▸ **Extracted entries**
Start of Block

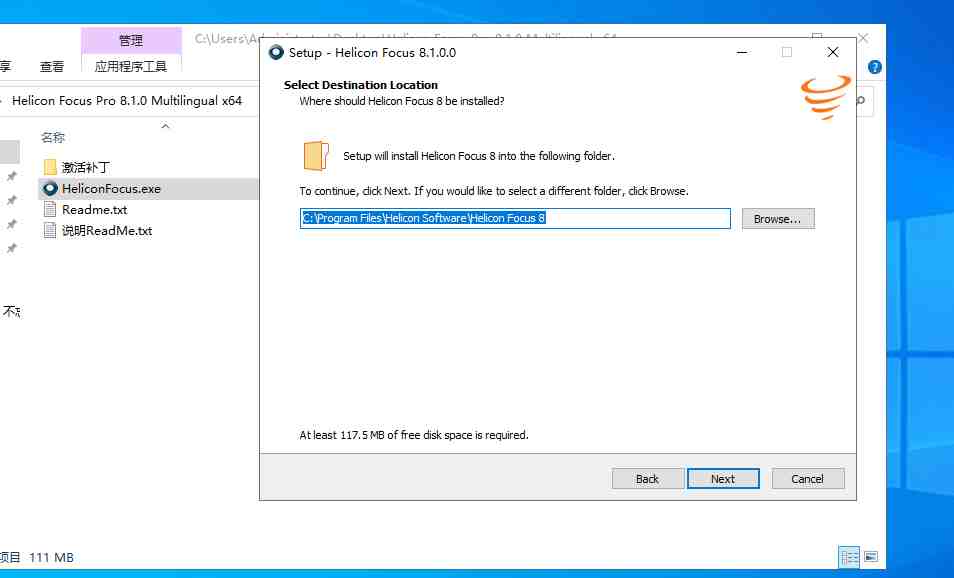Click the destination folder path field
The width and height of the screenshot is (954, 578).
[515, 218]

End of Block
Start of Block

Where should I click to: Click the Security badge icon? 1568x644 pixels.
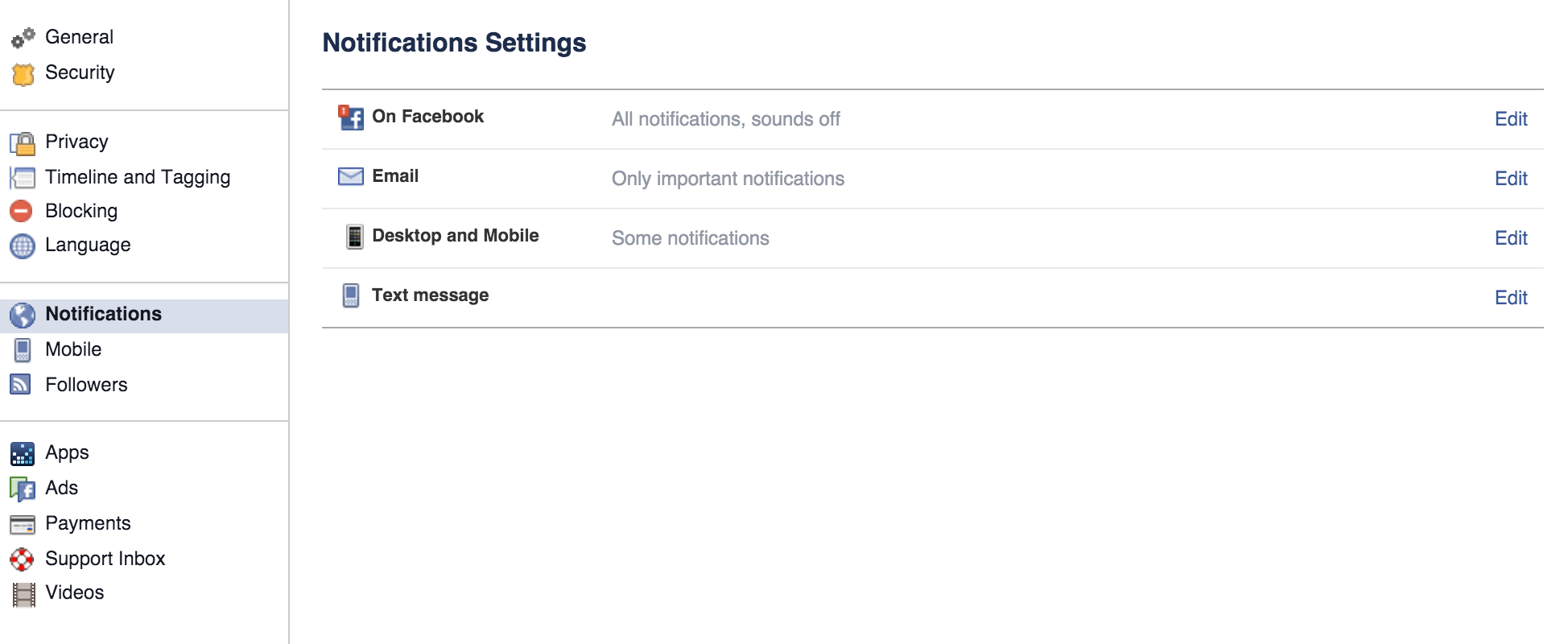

End of Block
Start of Block

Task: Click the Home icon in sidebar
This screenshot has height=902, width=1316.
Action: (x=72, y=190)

End of Block

▸ **Task requirements**
Counting the lines of the material that hold the string "icon", state the total and nothing besides.

▸ **Answer space**
2